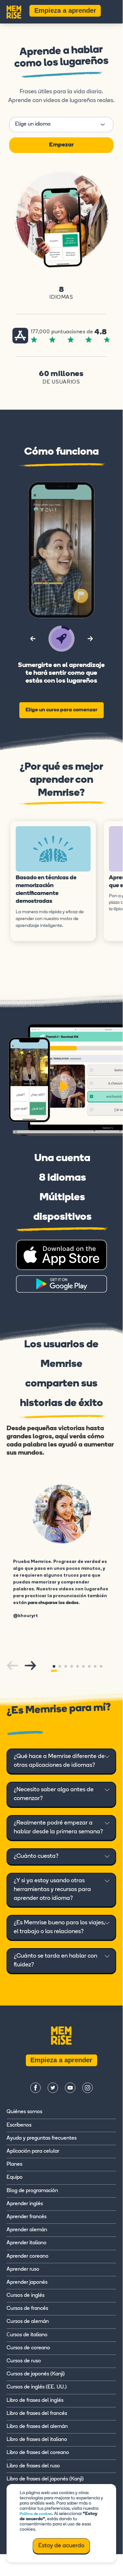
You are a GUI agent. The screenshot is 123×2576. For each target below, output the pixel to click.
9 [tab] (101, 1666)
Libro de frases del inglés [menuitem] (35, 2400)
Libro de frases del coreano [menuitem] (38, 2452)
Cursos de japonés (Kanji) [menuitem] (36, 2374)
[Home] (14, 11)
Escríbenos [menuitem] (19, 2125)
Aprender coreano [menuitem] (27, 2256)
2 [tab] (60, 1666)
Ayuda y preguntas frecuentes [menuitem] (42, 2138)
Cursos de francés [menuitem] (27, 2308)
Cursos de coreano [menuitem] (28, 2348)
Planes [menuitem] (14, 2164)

- - -

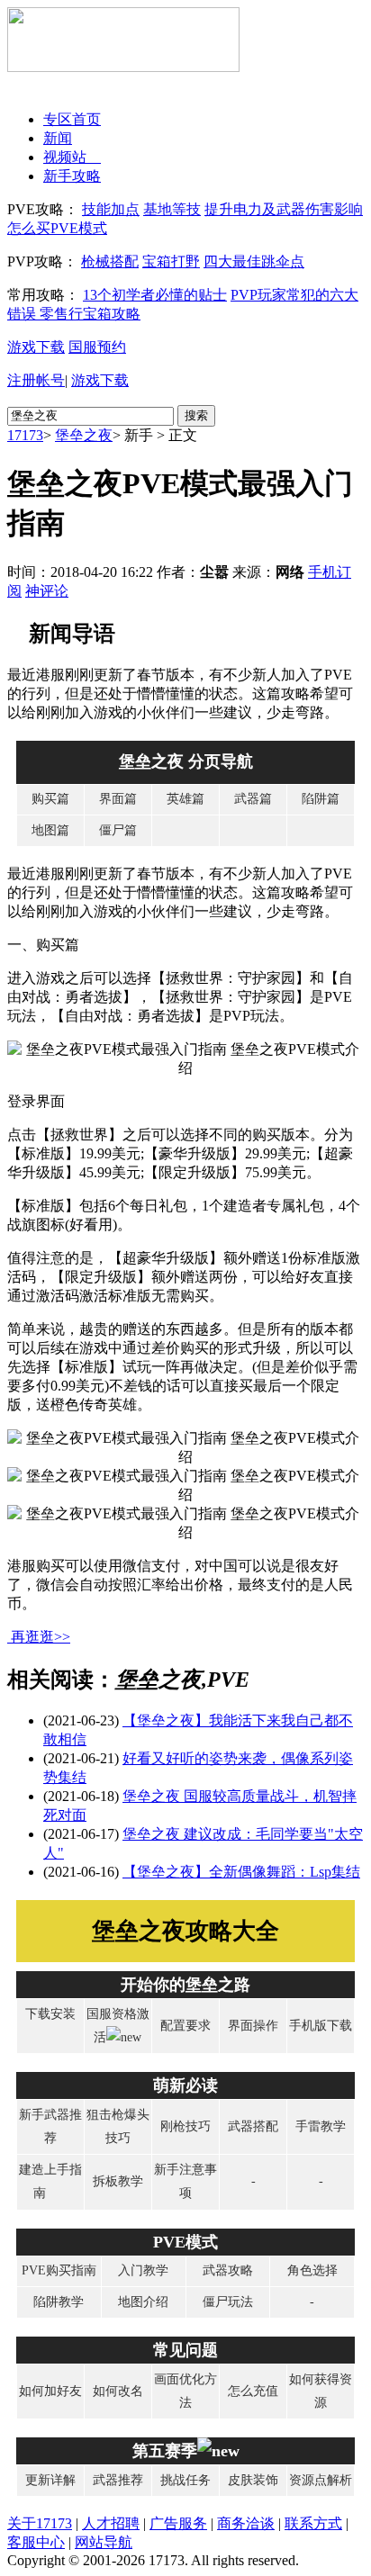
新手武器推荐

- - -

Assigned task: For the listing above, identify each line bearing "menuitem".

Your response:
Libro de frases del inglés [menuitem] (35, 2400)
Libro de frases del coreano [menuitem] (38, 2452)
Cursos de japonés (Kanji) [menuitem] (36, 2374)
Escríbenos [menuitem] (19, 2125)
Aprender coreano [menuitem] (27, 2256)
Ayuda y preguntas frecuentes [menuitem] (42, 2138)
Cursos de francés [menuitem] (27, 2308)
Cursos de coreano [menuitem] (28, 2348)
Planes [menuitem] (14, 2164)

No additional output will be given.